▶ _RECORD SET_
────────────────────────────────────────

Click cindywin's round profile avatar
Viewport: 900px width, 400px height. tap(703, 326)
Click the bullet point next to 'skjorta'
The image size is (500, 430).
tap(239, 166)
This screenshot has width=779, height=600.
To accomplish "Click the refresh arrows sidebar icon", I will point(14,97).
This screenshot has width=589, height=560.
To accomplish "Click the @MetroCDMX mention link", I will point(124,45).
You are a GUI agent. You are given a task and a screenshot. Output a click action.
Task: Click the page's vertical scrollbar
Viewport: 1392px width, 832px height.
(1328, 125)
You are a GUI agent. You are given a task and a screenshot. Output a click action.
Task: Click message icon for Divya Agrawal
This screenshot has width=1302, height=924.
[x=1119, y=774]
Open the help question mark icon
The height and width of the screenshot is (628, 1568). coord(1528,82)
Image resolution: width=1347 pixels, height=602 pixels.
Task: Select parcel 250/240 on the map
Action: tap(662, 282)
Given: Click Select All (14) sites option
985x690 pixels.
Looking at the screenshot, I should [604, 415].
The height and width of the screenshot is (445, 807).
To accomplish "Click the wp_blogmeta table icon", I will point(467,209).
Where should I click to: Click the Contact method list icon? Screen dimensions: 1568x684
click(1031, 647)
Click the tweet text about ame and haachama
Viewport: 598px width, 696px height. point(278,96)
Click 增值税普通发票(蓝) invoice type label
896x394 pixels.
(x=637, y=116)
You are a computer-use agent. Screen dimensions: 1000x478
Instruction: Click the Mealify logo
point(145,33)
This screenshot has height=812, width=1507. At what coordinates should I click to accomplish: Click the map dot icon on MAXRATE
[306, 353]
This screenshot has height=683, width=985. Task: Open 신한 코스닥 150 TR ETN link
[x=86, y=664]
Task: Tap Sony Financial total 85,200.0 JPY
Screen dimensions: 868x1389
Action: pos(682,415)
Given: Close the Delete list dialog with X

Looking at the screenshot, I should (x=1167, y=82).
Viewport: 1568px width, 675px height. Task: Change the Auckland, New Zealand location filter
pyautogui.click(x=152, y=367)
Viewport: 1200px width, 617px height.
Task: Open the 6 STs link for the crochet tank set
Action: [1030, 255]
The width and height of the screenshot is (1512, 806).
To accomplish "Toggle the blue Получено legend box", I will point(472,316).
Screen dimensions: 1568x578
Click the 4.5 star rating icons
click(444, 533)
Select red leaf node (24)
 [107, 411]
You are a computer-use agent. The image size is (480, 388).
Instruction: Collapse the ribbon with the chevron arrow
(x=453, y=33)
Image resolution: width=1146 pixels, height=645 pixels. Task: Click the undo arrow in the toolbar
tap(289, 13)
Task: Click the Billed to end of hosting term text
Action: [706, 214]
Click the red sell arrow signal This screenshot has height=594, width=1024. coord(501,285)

────────────────────────────────────────

Each line above that holds the string "computer" should be copied and shown.

You are a computer-use agent. Screen dimensions: 1000x478
You are a computer-use agent. The image size is (480, 388).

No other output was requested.